> _Directions for this task_
Transcribe the lines of the listing below without alteration, starting at the line containing "The width and height of the screenshot is (952, 1233)." and ending at the line containing "Rev [991, 1567]", both included.

> _Dataset excerpts_
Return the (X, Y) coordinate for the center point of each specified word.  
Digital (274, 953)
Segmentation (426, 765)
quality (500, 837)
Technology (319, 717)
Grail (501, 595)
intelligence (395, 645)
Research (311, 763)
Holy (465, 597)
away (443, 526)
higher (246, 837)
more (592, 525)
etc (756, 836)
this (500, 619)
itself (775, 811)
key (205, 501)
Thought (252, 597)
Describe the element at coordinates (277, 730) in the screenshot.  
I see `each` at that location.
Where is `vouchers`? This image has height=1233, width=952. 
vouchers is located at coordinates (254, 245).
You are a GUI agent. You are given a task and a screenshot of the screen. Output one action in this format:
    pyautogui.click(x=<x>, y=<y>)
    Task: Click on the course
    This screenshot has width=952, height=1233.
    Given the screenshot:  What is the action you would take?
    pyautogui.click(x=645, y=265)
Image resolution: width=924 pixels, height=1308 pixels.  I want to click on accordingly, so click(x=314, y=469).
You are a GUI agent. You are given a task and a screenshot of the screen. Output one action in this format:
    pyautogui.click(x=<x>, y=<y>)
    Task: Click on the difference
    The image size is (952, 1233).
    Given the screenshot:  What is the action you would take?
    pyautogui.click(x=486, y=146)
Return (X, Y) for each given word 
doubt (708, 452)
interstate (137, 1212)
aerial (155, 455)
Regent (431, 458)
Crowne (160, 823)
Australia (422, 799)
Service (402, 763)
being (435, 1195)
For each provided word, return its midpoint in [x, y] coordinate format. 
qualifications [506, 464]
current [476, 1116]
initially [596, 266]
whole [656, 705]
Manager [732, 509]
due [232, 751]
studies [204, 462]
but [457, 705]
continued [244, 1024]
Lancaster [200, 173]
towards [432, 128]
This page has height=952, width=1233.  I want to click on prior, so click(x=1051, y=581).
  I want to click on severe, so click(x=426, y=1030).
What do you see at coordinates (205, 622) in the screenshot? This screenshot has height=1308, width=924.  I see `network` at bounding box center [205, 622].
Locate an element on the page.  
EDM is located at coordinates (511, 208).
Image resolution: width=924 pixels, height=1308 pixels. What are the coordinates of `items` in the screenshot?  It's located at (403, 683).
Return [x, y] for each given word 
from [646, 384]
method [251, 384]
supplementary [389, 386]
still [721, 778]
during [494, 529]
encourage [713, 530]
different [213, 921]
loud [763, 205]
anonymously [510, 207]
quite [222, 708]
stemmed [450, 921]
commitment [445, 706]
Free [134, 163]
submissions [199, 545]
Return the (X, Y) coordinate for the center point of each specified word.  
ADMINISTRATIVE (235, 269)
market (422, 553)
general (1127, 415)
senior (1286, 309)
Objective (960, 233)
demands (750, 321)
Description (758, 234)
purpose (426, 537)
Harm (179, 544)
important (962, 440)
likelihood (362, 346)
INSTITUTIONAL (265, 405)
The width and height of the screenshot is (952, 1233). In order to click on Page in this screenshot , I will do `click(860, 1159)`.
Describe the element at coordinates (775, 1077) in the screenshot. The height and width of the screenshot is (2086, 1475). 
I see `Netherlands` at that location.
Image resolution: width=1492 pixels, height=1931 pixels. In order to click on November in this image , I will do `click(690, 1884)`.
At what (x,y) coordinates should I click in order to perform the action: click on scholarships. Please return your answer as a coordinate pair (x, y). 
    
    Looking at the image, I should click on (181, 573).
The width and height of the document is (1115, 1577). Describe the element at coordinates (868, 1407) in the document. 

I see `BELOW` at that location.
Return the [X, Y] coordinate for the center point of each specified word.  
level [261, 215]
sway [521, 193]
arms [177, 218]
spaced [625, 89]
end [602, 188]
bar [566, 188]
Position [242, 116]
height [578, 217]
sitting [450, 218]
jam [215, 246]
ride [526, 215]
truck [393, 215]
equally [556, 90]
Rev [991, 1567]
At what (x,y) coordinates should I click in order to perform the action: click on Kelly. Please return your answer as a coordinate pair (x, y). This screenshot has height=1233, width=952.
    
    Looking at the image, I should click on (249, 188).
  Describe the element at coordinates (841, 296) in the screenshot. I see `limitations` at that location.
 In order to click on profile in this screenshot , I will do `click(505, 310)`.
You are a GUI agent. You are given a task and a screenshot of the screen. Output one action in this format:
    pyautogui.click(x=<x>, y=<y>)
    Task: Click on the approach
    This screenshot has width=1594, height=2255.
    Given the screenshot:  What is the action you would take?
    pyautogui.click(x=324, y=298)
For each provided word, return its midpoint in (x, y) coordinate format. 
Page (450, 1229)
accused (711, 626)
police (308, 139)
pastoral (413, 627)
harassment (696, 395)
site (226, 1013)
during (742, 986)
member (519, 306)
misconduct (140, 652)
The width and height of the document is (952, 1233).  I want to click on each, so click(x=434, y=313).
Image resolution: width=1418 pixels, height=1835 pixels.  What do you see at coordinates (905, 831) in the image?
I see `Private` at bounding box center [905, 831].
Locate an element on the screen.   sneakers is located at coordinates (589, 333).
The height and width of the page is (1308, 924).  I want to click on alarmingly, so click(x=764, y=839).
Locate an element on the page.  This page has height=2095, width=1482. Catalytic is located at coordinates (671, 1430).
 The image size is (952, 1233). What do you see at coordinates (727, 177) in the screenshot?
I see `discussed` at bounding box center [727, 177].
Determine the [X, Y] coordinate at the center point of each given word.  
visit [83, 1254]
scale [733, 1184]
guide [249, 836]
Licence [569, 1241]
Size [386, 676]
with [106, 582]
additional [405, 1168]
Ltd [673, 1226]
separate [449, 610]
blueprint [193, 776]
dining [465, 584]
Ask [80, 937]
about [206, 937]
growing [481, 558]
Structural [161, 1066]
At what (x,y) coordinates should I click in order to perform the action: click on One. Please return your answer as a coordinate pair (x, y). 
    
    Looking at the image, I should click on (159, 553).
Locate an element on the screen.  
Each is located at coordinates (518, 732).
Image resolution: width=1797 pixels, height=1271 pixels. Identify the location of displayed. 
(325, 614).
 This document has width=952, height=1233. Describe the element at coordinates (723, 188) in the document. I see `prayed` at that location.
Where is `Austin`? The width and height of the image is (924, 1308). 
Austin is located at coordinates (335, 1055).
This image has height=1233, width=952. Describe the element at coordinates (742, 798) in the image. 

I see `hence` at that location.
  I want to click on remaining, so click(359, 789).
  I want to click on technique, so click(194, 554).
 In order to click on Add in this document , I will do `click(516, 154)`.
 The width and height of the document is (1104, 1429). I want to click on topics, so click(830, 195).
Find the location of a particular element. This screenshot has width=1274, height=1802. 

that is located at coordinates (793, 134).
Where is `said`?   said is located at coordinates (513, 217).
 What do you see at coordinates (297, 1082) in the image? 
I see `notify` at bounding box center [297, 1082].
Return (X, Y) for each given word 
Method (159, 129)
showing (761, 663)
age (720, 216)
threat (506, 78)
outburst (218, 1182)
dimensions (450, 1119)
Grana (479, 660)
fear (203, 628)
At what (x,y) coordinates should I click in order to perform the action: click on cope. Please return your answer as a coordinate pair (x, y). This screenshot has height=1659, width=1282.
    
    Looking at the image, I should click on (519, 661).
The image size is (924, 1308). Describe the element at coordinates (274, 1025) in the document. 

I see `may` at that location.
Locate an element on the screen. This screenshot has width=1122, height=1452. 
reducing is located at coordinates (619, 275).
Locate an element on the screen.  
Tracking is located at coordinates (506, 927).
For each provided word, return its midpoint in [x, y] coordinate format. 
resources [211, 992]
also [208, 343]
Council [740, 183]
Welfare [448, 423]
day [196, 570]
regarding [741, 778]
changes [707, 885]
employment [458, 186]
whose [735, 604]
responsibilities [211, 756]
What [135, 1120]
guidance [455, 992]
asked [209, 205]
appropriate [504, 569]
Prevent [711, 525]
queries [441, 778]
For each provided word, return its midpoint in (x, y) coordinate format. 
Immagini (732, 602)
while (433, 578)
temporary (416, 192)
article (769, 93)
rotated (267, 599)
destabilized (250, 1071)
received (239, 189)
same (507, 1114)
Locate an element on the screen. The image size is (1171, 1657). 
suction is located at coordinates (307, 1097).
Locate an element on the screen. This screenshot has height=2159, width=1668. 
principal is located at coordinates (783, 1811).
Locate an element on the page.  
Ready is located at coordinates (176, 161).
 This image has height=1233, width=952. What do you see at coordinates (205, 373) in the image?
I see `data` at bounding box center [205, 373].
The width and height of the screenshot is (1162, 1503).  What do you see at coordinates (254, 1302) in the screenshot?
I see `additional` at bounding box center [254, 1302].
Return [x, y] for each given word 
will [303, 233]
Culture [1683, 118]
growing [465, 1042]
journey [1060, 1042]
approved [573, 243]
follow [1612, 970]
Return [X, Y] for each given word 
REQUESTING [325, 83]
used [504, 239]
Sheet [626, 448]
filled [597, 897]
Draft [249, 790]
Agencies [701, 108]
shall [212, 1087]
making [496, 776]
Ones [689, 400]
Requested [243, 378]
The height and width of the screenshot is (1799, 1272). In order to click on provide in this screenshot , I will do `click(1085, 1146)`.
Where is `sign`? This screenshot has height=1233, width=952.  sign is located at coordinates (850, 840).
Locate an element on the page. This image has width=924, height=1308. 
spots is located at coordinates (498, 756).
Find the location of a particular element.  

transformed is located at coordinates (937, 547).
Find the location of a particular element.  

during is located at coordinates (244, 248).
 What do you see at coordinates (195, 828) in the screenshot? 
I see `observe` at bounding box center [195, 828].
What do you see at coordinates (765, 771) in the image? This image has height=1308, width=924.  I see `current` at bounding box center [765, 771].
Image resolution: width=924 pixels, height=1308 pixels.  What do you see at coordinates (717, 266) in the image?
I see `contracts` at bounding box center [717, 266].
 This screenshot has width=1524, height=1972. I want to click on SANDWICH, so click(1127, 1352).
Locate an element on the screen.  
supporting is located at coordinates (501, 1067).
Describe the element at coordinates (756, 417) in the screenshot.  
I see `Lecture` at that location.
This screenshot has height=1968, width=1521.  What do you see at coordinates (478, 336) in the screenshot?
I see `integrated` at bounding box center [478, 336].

> _Answer_
The width and height of the screenshot is (952, 1233). In order to click on Page in this screenshot , I will do `click(860, 1159)`.
Describe the element at coordinates (775, 1077) in the screenshot. The height and width of the screenshot is (2086, 1475). 
I see `Netherlands` at that location.
Image resolution: width=1492 pixels, height=1931 pixels. In order to click on November in this image , I will do `click(690, 1884)`.
At what (x,y) coordinates should I click in order to perform the action: click on scholarships. Please return your answer as a coordinate pair (x, y). 
    
    Looking at the image, I should click on (181, 573).
The width and height of the document is (1115, 1577). Describe the element at coordinates (868, 1407) in the document. 

I see `BELOW` at that location.
Return the [X, Y] coordinate for the center point of each specified word.  
level [261, 215]
sway [521, 193]
arms [177, 218]
spaced [625, 89]
end [602, 188]
bar [566, 188]
Position [242, 116]
height [578, 217]
sitting [450, 218]
jam [215, 246]
ride [526, 215]
truck [393, 215]
equally [556, 90]
Rev [991, 1567]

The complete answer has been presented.